I'm trying hard to explain this patch.
>>
>> RFC PATCH v1 way:
>> Propagate tail_call_cnt and its pointer together. Then, the pointer is used to
>> check MAX_TAIL_CALL_CNT and increment tail_call_cnt.
>>
>> | STACK |
>> +---------+ RBP
>> | |
>> | |
>> | |
>> +--| tcc_ptr |
>> +->| tcc |
>> | rbx |
>> +---------+ RSP
>>
>> RFC PATCH v2 way (current patchset):
>> Propagate tail_call_cnt pointer only. Then, the pointer is used to check
>> MAX_TAIL_CALL_CNT and increment tail_call_cnt.
>>
>> | STACK |
>> | |
>> | rip |
>> +->| tcc |
>> | | rip |
>> | | rbp |
>> | +---------+ RBP
>> | | |
>> | | |
>> | | |
>> +--| tcc_ptr |
>> | rbx |
>> +---------+ RSP
>>
It's time to describe the details of this patch. And take a look at how it
handles the above simple case.
This patch is to keep tail_call_cnt on the stack of entry bpf prog's caller,
and then propagate tail_call_cnt pointer like the way of the previous
tail_call_cnt.
So, at the epilogue of entry bpf prog, before pushing %rbp, it has to
initialise tail_call_cnt and to push it to stack by using %rax. Then, make
%rax as the pointer that points to tail_call_cnt, by "mov rax, rsp". Then,
call the main part of the entry bpf prog by "call 2". **This is the
exceptional point.** With this "call", %rip is pushed to stack. And at the
end of the entry bpf prog runtime, the %rip is popped from stack; then, pop
tail_call_cnt from stack too; and finally "ret" again. The popping
tail_call_cnt and "ret" is the 2 in "call 2".

▶ DESCRIPTION OF THE TASK
Can you repeat the part of the BPF tail-call patch explanation starting with "I'm trying hard" and going on through "check MAX_TAIL_CALL_CNT and increment tail_call_cnt.", word for word? The lines that come next have no connection to the BPF tail-call patch explanation.

▶ GIVEN INFORMATION
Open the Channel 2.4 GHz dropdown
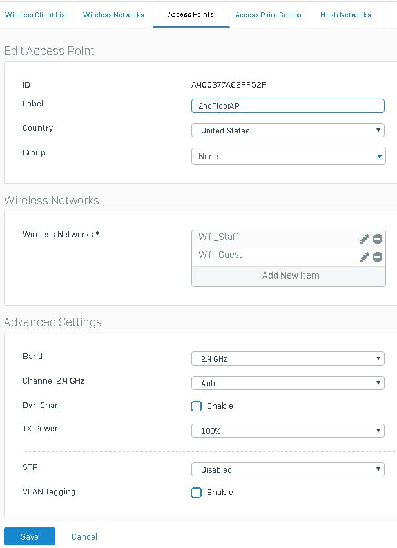 click(287, 383)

▶ EXERCISE RESULT
I'm trying hard to explain this patch.
>>
>> RFC PATCH v1 way:
>> Propagate tail_call_cnt and its pointer together. Then, the pointer is used to
>> check MAX_TAIL_CALL_CNT and increment tail_call_cnt.